Ask staff to explain all the symptoms to you. They should be doing this. After a visit, ask to speak privately w/ a nurse to debrief you. Tell them of all concerns. Make sure you speak to them away from the hullaballoo of the office/nursing station. Make them pay attention to you.
Thank you both so much for your replies, FraterculaArtica and mignonette. I was so touched to find them.
All of what you say fits so well, min. I think she is having a crisis of insight and it was a relief to hear there's a word for it. I did ask about control of side effects and they said they were working on dosages - and yesterday this side of things seemed to be much better.
Frat, Dsis thinks that there are numerous conspiracies against her, that she is being spoken to by dead historical political figures, and much else. She constantly repeats a desire to be dead herself which feels very sad.
DN and DC seem very happy (& noisy), which helps a lot. My DC are besotted with DN, and vice versa.
DN's dad is coming back from 2 months working overseas so DN may stay with him next week. I'm worried about more upheaval for DN, but know this is probably the right thing.
Thank you both so much again for reading, and for such helpful and insightful input. I appreciate it so much.

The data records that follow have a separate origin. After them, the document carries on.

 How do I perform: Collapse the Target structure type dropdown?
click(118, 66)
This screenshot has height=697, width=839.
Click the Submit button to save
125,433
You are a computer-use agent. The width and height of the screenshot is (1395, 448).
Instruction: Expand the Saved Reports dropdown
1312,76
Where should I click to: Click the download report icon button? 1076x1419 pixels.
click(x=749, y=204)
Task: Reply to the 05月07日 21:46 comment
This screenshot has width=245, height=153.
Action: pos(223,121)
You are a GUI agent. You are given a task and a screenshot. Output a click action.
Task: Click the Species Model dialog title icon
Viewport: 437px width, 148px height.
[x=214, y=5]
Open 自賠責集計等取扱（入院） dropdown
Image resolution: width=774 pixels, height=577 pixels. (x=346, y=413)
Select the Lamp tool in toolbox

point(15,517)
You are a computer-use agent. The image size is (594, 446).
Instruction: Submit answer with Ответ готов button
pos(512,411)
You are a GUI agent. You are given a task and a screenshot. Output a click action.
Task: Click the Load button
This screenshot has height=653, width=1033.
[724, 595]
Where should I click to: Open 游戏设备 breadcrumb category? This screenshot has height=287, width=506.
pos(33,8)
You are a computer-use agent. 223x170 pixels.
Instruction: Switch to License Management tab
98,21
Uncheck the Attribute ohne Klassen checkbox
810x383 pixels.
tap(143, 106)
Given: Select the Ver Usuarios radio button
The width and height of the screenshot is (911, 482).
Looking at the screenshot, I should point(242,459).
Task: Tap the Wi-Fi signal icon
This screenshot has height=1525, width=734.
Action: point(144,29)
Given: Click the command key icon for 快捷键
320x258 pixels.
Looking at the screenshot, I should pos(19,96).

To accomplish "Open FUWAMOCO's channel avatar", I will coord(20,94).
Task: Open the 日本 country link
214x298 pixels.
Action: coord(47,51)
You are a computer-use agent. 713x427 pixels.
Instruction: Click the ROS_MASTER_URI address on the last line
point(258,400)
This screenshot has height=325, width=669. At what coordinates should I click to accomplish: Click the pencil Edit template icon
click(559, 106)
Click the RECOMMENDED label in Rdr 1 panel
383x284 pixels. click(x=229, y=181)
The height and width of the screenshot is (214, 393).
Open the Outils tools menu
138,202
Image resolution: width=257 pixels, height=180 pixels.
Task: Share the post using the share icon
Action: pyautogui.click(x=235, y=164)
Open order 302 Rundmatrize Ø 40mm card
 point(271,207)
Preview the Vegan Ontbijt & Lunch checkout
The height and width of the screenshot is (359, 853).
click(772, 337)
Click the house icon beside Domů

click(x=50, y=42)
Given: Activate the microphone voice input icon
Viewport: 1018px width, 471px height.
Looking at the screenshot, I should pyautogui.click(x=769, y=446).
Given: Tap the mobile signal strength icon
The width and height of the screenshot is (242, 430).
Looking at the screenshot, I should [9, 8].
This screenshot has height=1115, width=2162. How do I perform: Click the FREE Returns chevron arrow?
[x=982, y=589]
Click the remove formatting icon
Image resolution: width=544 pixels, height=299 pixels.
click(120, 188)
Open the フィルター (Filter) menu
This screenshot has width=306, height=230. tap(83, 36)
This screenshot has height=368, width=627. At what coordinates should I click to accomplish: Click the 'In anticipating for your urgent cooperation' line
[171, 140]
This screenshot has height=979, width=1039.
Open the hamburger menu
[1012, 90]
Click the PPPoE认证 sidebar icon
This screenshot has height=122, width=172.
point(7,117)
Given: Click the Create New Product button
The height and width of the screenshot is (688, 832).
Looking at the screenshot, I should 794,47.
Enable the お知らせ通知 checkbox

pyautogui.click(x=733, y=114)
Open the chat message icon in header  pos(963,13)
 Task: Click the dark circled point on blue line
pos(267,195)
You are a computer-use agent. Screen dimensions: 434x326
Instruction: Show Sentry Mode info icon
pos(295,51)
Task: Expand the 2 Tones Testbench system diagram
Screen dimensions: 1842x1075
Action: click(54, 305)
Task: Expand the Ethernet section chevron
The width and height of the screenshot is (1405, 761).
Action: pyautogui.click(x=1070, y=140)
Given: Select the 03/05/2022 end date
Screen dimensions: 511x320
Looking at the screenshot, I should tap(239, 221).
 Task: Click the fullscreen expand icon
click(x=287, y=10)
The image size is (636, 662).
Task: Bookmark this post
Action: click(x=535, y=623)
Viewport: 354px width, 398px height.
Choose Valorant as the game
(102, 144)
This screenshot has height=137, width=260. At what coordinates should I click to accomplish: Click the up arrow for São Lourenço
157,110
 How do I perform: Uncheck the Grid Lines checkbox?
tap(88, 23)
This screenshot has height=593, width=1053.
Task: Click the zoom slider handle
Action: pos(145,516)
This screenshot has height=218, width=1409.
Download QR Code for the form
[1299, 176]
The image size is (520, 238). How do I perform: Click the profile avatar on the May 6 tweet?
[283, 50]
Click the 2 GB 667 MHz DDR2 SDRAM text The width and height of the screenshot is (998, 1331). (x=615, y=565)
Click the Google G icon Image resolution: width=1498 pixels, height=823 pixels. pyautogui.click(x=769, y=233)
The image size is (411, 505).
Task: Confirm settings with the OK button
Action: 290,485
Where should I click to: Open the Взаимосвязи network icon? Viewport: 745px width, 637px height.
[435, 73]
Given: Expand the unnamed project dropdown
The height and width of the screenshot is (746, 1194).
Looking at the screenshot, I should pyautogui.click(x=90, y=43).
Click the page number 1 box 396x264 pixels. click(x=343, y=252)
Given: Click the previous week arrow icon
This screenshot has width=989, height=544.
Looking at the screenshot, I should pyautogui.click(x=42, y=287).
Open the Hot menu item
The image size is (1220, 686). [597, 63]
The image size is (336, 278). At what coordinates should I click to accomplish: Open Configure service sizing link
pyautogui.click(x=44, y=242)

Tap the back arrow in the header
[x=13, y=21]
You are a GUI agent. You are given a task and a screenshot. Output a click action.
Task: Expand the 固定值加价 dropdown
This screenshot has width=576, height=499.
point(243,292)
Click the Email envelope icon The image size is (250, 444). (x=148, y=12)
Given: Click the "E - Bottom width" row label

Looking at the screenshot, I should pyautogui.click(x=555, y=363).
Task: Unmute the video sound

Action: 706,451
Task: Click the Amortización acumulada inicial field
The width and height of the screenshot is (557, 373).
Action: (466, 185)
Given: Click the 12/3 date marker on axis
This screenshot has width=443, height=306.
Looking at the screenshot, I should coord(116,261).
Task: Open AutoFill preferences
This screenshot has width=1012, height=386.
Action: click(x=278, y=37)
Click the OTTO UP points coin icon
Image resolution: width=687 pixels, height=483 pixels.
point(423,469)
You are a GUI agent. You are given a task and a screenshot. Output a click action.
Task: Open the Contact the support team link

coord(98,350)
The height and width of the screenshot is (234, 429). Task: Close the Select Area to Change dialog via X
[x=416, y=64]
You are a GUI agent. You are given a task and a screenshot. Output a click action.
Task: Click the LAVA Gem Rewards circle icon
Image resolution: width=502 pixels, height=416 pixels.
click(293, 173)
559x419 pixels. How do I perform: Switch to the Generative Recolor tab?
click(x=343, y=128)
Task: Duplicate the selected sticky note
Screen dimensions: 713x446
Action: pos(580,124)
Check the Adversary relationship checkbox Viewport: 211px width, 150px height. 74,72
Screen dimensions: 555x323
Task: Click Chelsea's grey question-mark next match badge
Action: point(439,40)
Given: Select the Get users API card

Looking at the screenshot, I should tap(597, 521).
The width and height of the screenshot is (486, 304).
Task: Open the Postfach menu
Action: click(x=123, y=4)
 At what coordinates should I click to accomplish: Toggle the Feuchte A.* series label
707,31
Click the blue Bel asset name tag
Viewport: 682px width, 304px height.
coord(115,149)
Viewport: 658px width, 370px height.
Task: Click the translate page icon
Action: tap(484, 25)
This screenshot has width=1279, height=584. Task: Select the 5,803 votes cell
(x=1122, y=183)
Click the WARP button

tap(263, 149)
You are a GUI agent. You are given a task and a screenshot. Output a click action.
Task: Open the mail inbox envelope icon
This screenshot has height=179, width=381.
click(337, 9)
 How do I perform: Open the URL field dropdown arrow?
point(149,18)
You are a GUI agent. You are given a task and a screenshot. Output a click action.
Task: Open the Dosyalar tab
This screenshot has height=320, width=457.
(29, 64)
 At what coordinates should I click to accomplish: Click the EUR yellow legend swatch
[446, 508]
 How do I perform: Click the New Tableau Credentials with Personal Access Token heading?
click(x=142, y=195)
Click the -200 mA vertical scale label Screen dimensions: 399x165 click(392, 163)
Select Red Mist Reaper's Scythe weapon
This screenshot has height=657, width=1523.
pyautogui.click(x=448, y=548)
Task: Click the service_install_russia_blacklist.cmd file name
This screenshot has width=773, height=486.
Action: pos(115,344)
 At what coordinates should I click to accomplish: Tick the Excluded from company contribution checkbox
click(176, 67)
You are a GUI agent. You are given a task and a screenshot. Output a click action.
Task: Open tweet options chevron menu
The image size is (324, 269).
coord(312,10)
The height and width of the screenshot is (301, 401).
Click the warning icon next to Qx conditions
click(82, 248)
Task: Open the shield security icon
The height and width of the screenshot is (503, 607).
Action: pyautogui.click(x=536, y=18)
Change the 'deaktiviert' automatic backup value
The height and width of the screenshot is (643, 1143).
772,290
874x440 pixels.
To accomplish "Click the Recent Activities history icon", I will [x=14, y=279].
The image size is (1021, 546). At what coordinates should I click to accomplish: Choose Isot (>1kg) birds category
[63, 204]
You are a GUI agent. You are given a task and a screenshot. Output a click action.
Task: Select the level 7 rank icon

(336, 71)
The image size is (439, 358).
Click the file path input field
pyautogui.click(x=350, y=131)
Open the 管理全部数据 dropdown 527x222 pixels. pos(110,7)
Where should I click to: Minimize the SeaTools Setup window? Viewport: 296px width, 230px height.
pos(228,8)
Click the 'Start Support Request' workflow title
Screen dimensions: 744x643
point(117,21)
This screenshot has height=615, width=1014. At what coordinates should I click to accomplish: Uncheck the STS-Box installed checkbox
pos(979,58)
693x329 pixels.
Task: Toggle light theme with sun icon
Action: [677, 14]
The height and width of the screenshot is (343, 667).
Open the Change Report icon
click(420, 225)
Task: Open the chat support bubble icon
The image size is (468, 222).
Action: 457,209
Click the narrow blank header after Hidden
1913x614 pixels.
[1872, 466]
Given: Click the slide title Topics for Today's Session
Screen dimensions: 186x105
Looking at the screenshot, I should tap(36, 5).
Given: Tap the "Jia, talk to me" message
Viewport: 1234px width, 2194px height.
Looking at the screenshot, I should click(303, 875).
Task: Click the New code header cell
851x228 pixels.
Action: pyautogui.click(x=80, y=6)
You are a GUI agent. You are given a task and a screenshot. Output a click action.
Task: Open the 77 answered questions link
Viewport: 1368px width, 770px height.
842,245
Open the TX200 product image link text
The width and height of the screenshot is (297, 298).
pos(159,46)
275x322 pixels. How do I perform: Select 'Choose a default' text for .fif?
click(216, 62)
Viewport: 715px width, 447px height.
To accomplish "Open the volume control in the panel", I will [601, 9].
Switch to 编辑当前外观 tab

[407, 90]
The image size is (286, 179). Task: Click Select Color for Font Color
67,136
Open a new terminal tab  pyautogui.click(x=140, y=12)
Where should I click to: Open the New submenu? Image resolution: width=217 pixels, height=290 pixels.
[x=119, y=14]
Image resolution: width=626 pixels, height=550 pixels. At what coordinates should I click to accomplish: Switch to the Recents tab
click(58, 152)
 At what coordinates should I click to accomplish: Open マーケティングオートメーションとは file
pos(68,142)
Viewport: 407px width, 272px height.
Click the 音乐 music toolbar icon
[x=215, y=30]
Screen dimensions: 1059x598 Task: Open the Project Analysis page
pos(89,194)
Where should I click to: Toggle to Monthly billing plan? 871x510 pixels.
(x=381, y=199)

Well you know where to find us should you have any more questions. I'm sure DN will be fine. What is important is that she feels loved and secure. That is all. Present it as an illness of Mummy's, maybe an illness to do with her 'thinks' if she asks for information.
Keep reporting any suicidal ideation as the time to be vigilant is when a person begins to recover. She will settle.
Take care of yourself too.
Thanks again, min.
DN is now with D-ex-BIL. A bit unsettled initially as you might expect, but very excited to see his daddy again, and I do know he'll be very well looked after and loved there. Which, as you say, is the main (only) thing really.
Still no major improvement for DSis, and it must be so awful for her feeling so bad. She said in one of her more lucid moments that it's like some kind of truly horrendous groundhog day in there. Delusions, etc., also persist.
I'm feeling inexplicably angry. I'm furious with DH for not getting how serious this is. I'm also feeling guilty for feeling bad for myself about it, given how many millions of times worse it must be for DSis. I'm scared of losing her, and I miss her desperately, and I'm really worried she won't be the same again
You are allowed to feel bad, you know. It is bad in different ways for both of you.
She is at least, having lucid and insightful moments although yes, the price is often despair at the situation and all the feelings she describes to you.
Zipit I'll be honest with you. Many people have one really severe and acute psychotic episode and recover from it relatively unscathed. I say relatively because of course it is a traumatic event and they always have some kind of impact. There are some people though, who go on to have relapsing/remitting illness though. It is not possible to tell at this stage nor would it be ethical. What is important is to work on identifying risk factors and triggers with the person and their families as recovery commences. Let the staff guide you on this. Keep visits short, report all that she says to the staff (for her safety) and keep in close contact with them. Never keep a concern about her to yourself no matter How inconsequential or niggling a feeling it is. Always make staff aware. She will improve but it does take time.
Hi again, min. Thank you very much. That makes it all feel a little clearer. The fact that there is still some hope for relatively complete recovery helps, and also I've been reading a little about people who enjoy life even with relatively severe ongoing effects (e.g., with diagnoses of schizophrenia). So feeling more positive. She was apparently a little better last night. It's so helpful to be able to discuss it here!